Let’s see: opening up the final edition for my area, which arrived last month, I randomly find the category “Video & DVD Hire & Retail.” In the UK, the final Blockbuster Video closed in 2011, and the first Blu-ray disc went on sale in 2006. Yes, the same category in the previous year’s Yellow Pages didn’t have anything listed under it either, save from telling me to turn to the section titled “Music Shops (CDs & DVDs)”. Both editions have only one listing there, for an independent record store based over thirty miles away, in another county altogether – there is one in my home town, and it is not listed, along with three others I can think of, and perhaps many more besides them.
Before getting on to how the internet changed everything, TV ads for the UK Yellow Pages focussed entirely on the good things in life, rather than just referring to the book when you have a blocked drain or a broken window, which were the examples they gave. Instead, you have the examples of how it can solve problems for the better, like finding a French polisher before your parents get back, or finally finding a copy of the book on fly fishing you once wrote. On the other side, businesses will want to pay to advertise in the Yellow Pages because everyone is likely to use it – I remember the banks of shelves in my local library that collected all the phone books for the whole UK, but I haven’t been there in some time.
|Bristol 2005-06 and 2016-17 editions|
Now, there are simply easier, quicker, cheaper and more effective ways of finding the same information, and this was foreseen very early. Yell.com has operated since 1996, pre-dating Google by two years, and offers free listings for businesses, while continuing to make money off both online advertising and their directory enquiries number 118 247, which began in 2003. Their main competitor, the Thomson Directory, launched when British Telecom took over Yellow Pages production from Thomson in 1980, has already ended in print form, and now specialises in website design, SEO builders, and all the stuff to make your business easier to find online – their 2014 printed directory, which I found in our garage, didn’t list even one music shop. Even the major classified ad magazine Exchange & Mart converted to online only in 2009, and forms the backbone of classified ads for a number of local newspapers, although 2009 was also the year I opened an account with eBay.

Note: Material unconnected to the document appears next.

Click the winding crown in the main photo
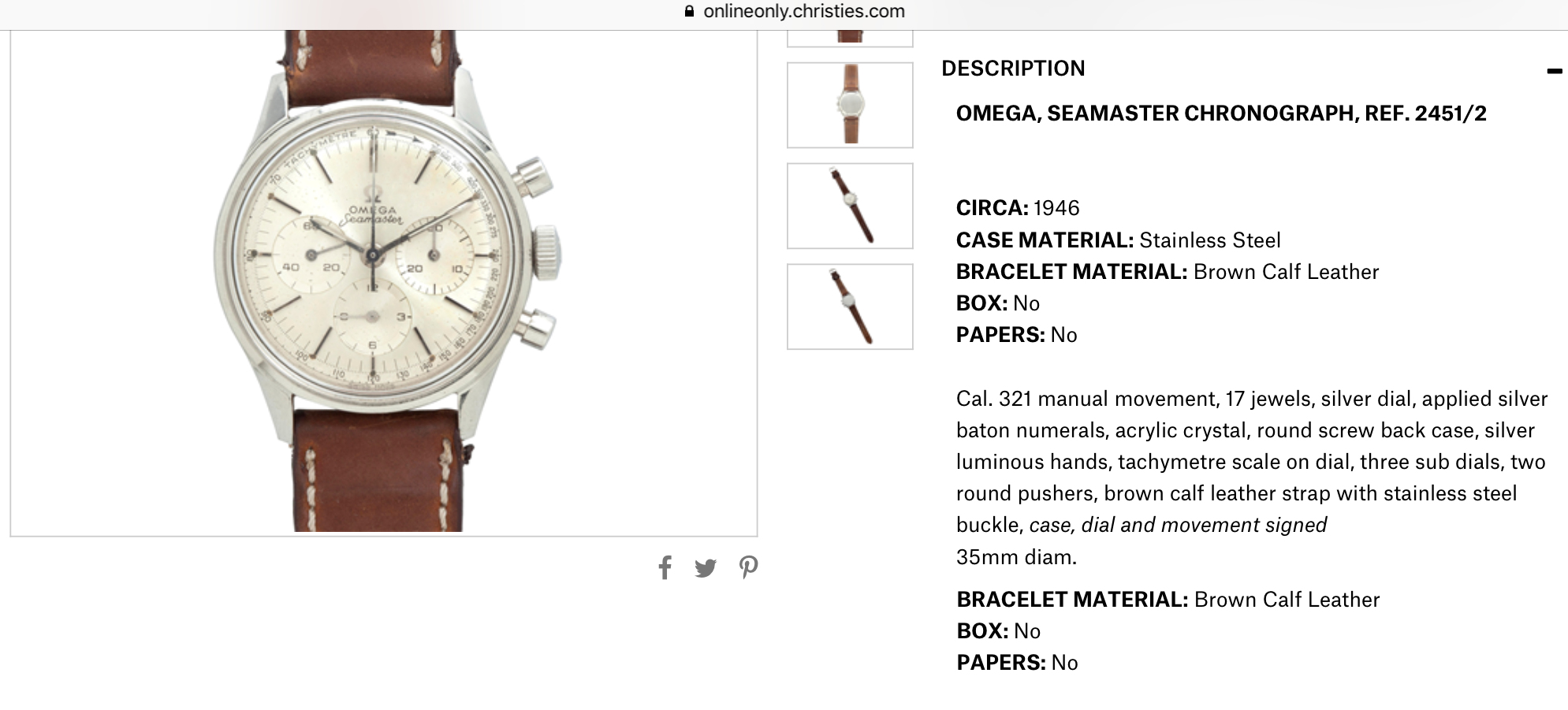pos(546,252)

The end of the Yellow Pages is really just another story of something ending that we already thought had done: it was still relevant where the enormously comprehensive books could not fit through your letterbox, but some novels are longer than the 192-page final edition I received. However, the “let your fingers do the walking logo” will continue online – it was originally designed for the US Bell System (now AT&T) in 1962, but because it was never trademarked (and AT&T were too late when they remembered to try) it is now in the public domain, alongside the gay pride flag and the Smiley Face. I could use it to launch my own Yellow Pages, but I’d need to Google the information to go into it.